* 과제 지시문:
아래 데이터에서 "Given: Select day 14 in the calendar" 문구가 있는 줄부터 "click(123, 627)" 문구가 있는 줄까지 그대로 옮겨 적으세요. 양 끝 줄도 포함합니다.

[목표 좌표에 관한 데이터 항목]

---

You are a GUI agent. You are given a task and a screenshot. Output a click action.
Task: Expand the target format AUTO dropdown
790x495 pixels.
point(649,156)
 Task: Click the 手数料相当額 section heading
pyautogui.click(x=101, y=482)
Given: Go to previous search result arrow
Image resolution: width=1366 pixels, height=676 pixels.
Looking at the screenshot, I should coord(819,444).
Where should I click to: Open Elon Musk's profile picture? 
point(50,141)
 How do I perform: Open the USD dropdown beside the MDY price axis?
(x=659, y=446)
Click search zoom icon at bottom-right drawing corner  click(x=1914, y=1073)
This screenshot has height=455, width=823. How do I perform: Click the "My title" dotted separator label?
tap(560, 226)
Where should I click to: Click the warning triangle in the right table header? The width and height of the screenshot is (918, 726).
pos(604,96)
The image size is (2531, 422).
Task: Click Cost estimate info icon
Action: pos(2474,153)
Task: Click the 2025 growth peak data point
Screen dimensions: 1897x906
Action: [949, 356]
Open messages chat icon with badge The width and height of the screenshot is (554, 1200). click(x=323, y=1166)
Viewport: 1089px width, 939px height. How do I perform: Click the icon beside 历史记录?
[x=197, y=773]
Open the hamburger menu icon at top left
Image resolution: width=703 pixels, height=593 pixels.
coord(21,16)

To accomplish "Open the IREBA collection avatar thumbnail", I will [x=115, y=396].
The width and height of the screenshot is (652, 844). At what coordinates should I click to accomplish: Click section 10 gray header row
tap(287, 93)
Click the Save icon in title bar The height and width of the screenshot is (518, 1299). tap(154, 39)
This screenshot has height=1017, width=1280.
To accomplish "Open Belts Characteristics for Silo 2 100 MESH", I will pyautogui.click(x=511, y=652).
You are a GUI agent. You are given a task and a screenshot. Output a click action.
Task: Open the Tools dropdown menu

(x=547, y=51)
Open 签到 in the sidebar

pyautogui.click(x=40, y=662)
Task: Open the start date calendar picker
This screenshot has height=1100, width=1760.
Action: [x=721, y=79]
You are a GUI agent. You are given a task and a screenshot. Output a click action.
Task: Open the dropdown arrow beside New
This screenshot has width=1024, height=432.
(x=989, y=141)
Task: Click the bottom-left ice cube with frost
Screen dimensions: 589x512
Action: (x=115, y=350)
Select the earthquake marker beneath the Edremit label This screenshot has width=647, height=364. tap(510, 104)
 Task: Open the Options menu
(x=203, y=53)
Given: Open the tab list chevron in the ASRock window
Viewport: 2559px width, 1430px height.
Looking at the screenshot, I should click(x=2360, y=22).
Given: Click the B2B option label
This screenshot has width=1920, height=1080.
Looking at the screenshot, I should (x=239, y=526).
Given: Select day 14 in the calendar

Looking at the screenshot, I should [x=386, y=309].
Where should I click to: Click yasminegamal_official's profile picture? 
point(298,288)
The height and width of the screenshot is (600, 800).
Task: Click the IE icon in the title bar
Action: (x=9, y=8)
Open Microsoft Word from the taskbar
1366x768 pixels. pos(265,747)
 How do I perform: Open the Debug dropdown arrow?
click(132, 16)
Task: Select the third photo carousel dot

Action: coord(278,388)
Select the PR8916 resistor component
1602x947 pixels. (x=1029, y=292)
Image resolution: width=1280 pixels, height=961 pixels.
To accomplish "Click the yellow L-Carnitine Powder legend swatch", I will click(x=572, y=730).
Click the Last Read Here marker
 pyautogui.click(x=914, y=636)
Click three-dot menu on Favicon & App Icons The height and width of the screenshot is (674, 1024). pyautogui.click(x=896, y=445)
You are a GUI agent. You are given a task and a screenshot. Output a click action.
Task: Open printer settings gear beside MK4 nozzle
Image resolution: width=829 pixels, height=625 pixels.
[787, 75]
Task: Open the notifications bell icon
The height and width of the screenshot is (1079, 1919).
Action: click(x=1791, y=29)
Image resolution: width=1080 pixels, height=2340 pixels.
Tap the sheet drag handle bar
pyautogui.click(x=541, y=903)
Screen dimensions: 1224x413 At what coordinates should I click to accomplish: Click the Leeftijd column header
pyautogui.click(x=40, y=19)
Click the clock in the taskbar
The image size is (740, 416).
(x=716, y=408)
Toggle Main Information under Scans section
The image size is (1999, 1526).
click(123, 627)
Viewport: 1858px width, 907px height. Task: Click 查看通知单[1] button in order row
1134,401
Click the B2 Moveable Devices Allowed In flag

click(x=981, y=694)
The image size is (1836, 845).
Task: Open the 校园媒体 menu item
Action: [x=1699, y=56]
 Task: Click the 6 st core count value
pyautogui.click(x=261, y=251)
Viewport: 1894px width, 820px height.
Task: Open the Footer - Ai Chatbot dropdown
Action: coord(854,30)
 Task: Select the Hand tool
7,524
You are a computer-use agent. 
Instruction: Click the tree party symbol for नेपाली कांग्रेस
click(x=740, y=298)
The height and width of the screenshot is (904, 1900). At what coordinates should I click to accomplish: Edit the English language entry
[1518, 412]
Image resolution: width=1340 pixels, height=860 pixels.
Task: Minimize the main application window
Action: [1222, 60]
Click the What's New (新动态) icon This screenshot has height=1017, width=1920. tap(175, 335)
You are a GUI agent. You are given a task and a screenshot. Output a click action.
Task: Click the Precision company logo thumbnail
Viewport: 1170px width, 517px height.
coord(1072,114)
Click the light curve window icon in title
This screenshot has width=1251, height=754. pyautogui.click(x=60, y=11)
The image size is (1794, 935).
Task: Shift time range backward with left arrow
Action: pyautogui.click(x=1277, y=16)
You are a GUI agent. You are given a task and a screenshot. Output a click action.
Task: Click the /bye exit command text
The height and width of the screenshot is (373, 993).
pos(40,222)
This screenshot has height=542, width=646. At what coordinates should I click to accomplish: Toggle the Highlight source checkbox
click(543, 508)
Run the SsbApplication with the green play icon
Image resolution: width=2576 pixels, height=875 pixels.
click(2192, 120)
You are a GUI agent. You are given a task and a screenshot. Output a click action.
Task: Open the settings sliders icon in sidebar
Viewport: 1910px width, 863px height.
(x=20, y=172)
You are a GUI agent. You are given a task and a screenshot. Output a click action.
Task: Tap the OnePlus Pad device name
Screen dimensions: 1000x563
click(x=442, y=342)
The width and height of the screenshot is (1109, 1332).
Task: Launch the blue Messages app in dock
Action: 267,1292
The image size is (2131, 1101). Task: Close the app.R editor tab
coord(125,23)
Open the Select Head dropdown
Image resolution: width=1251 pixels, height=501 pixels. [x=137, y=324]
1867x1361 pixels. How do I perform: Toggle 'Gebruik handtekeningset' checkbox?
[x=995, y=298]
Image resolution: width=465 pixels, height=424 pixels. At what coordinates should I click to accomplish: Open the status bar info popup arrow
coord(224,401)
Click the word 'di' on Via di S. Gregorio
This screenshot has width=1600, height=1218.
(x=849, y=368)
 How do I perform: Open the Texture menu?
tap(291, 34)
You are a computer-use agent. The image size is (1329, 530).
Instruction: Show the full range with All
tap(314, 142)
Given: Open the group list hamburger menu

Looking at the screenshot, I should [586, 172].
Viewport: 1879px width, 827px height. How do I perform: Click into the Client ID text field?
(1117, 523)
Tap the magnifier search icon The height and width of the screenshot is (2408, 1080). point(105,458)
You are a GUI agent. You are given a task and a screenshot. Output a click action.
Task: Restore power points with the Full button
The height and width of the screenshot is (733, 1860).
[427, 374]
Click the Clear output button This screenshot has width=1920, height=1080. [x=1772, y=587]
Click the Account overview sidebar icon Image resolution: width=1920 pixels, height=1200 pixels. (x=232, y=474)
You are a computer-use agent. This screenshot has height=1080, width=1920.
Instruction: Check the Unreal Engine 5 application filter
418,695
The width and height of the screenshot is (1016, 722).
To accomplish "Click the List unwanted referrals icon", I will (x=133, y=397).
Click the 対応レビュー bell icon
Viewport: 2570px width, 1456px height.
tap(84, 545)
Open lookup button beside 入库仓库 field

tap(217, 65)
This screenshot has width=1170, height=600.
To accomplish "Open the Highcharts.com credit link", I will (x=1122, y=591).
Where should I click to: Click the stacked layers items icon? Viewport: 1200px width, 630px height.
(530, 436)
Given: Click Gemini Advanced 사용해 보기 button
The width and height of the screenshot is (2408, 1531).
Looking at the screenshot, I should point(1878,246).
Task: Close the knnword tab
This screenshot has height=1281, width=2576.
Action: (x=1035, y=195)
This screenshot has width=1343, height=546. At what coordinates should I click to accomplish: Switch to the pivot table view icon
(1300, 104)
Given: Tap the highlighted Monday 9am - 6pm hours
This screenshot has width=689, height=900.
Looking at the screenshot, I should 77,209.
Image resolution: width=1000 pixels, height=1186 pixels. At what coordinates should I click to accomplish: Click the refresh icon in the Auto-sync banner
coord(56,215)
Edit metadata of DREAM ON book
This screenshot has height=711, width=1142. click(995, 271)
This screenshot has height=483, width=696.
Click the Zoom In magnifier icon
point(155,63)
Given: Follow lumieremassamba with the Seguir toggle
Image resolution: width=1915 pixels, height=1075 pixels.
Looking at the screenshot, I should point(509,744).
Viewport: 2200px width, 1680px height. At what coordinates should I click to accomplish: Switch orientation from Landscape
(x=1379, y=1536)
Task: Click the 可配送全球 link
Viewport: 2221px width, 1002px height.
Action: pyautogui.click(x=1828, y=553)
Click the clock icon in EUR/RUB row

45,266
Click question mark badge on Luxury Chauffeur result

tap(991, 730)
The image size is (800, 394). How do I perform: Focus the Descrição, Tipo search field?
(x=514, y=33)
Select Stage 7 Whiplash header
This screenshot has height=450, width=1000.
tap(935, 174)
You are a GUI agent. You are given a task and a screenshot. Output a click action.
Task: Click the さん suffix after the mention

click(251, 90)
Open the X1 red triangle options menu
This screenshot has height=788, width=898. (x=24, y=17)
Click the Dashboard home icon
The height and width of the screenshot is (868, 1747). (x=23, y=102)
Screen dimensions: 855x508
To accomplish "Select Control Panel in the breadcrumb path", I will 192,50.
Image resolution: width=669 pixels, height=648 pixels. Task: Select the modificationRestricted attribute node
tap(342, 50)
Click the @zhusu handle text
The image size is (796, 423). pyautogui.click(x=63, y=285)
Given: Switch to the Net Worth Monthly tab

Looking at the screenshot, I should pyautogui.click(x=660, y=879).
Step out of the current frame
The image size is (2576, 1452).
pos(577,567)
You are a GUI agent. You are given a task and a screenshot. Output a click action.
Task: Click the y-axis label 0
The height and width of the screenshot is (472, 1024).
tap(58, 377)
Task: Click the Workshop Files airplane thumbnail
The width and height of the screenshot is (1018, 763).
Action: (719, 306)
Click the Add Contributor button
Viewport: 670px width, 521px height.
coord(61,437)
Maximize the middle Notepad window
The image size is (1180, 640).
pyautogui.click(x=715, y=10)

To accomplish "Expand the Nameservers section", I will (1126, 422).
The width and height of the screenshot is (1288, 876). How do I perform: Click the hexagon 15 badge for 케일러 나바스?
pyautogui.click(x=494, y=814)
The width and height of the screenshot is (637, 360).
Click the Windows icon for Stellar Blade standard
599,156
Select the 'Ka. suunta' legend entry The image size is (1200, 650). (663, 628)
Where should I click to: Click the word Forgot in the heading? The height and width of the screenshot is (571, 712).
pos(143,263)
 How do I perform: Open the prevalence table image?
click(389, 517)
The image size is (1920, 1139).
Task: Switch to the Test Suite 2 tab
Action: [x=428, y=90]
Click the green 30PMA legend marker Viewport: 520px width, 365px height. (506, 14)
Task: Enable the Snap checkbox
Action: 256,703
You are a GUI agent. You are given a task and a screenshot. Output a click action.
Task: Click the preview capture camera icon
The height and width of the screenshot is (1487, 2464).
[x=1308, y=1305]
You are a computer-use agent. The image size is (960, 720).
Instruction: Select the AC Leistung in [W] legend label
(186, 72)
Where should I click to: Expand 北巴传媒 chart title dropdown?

---

* 작성 답안:
Given: Select day 14 in the calendar

Looking at the screenshot, I should [x=386, y=309].
Where should I click to: Click yasminegamal_official's profile picture? 
point(298,288)
The height and width of the screenshot is (600, 800).
Task: Click the IE icon in the title bar
Action: (x=9, y=8)
Open Microsoft Word from the taskbar
1366x768 pixels. pos(265,747)
 How do I perform: Open the Debug dropdown arrow?
click(132, 16)
Task: Select the third photo carousel dot

Action: coord(278,388)
Select the PR8916 resistor component
1602x947 pixels. (x=1029, y=292)
Image resolution: width=1280 pixels, height=961 pixels.
To accomplish "Click the yellow L-Carnitine Powder legend swatch", I will click(x=572, y=730).
Click the Last Read Here marker
 pyautogui.click(x=914, y=636)
Click three-dot menu on Favicon & App Icons The height and width of the screenshot is (674, 1024). pyautogui.click(x=896, y=445)
You are a GUI agent. You are given a task and a screenshot. Output a click action.
Task: Open printer settings gear beside MK4 nozzle
Image resolution: width=829 pixels, height=625 pixels.
[787, 75]
Task: Open the notifications bell icon
The height and width of the screenshot is (1079, 1919).
Action: click(x=1791, y=29)
Image resolution: width=1080 pixels, height=2340 pixels.
Tap the sheet drag handle bar
pyautogui.click(x=541, y=903)
Screen dimensions: 1224x413 At what coordinates should I click to accomplish: Click the Leeftijd column header
pyautogui.click(x=40, y=19)
Click the clock in the taskbar
The image size is (740, 416).
(x=716, y=408)
Toggle Main Information under Scans section
The image size is (1999, 1526).
click(123, 627)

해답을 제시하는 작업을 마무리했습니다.